\( X \) is a normally distributed random variable with mean 77 and standard deviation 9 . What is the probability that \( X \) is between 20 and 66 ? Write your answer as a decimal rounded to the nearest thousandth.

To find the probability that \( X \) is between 20 and 66 for a normally distributed random variable, we first standardize these values using the Z-score formula: \[ Z = \frac{(X - \mu)}{\sigma} \] where \( \mu = 77 \) (mean) and \( \sigma = 9 \) (standard deviation).

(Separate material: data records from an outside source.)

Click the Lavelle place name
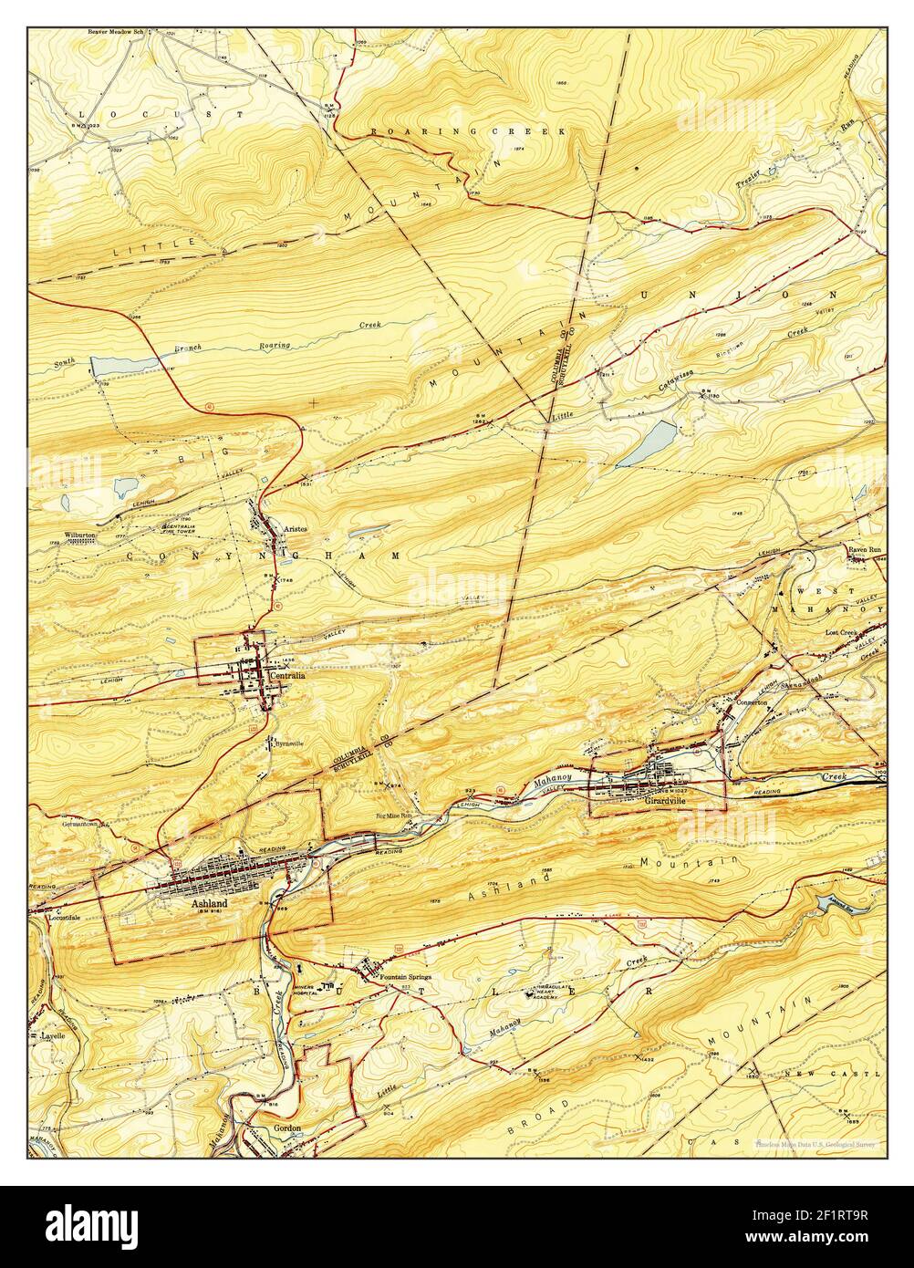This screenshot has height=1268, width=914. [56, 1036]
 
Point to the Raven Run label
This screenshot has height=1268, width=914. [866, 551]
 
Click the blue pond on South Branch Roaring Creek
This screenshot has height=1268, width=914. [123, 365]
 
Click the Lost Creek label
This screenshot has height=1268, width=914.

First, we calculate the Z-scores for 20 and 66: For \( X = 20 \): \[ Z_{20} = \frac{(20 - 77)}{9} = \frac{-57}{9} \approx -6.33 \] For \( X = 66 \): \[ Z_{66} = \frac{(66 - 77)}{9} = \frac{-11}{9} \approx -1.22 \] Now, we use the Z-table (or a calculator) to find the probabilities associated with these Z-scores. The probability corresponding to \( Z = -6.33 \) is virtually 0 since it's extremely far in the left tail of the normal distribution. The probability corresponding to \( Z = -1.22 \) is approximately 0.1103. Now we find the probability that \( X \) is between 20 and 66: \[ P(20 < X < 66) = P(Z < -1.22) - P(Z < -6.33) \approx 0.1103 - 0 \approx 0.1103 \] Thus, the probability that \( X \) is between 20 and 66 is approximately \( \boxed{0.110} \) when rounded to the nearest thousandth.